> [Task to carry out]:
Copy out every line in the records below that contains the word "Сортировщик". Count only matches with the same uppercase and lowercase letters.

> [The input]:
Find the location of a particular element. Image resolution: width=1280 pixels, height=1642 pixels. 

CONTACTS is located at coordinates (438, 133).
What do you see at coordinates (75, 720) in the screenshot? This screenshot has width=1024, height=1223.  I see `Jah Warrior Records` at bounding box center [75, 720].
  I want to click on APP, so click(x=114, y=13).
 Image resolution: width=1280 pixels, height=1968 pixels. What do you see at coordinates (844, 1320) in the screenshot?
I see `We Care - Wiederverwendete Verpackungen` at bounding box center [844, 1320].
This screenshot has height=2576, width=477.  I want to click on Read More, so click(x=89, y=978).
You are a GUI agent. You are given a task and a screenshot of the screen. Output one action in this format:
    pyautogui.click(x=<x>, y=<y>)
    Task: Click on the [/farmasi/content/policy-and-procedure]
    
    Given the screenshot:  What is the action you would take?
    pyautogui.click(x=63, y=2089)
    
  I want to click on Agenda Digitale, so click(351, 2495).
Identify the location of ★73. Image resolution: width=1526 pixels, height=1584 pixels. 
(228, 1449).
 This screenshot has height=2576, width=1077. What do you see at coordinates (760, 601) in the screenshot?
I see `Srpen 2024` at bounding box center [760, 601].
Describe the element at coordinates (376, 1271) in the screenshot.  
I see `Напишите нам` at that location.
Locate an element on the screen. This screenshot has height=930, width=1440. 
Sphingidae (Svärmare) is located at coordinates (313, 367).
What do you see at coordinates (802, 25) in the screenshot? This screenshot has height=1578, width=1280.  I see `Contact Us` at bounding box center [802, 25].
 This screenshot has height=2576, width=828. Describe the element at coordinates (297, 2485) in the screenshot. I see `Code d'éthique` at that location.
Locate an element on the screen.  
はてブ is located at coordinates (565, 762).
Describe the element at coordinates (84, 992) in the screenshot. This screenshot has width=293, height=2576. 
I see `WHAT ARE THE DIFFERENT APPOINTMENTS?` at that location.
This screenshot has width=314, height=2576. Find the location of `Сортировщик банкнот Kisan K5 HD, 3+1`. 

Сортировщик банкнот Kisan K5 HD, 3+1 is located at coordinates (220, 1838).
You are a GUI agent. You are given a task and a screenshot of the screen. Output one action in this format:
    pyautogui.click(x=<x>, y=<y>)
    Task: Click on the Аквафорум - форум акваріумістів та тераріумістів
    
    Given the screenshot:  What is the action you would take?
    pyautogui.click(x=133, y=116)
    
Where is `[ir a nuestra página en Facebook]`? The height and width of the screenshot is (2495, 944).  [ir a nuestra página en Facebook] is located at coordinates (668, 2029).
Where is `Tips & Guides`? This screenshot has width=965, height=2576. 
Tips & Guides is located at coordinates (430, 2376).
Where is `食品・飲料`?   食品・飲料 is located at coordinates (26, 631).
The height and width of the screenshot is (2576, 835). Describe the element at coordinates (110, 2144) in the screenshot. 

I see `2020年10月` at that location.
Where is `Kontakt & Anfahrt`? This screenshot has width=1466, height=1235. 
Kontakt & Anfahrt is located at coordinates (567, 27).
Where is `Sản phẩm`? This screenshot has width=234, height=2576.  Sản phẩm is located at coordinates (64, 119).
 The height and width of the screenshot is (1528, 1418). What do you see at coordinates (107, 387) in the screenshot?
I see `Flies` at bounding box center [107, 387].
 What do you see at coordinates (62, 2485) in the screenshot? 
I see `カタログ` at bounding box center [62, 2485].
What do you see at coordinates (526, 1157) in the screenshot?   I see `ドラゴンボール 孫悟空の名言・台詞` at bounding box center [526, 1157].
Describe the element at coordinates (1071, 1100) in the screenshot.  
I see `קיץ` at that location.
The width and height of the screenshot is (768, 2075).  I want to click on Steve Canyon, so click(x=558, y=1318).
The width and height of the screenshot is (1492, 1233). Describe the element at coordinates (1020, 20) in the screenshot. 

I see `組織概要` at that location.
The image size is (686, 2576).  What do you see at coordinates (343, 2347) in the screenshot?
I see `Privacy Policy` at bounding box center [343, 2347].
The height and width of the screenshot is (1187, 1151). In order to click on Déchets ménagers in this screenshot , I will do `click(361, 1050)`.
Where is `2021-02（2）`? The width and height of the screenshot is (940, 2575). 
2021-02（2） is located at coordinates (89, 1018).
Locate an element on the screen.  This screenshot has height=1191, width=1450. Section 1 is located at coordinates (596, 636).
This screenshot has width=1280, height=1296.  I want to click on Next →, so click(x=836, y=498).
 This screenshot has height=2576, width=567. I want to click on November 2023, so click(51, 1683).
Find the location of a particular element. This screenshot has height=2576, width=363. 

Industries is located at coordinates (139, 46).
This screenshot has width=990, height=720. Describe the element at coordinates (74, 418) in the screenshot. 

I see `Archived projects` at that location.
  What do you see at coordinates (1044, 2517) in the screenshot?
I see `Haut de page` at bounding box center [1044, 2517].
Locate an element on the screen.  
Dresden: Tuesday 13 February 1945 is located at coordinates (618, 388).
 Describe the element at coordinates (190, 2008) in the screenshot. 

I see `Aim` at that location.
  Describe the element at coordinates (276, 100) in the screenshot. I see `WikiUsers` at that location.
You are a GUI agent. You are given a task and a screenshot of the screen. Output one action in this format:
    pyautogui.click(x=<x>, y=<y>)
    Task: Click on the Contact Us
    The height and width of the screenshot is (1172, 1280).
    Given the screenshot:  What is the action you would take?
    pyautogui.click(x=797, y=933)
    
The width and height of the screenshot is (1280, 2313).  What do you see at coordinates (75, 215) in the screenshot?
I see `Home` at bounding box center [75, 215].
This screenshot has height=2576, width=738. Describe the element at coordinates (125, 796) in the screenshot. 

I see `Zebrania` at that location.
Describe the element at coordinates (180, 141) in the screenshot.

> [Answer to the problem]:
This screenshot has width=314, height=2576. Find the location of `Сортировщик банкнот Kisan K5 HD, 3+1`. 
Сортировщик банкнот Kisan K5 HD, 3+1 is located at coordinates (220, 1838).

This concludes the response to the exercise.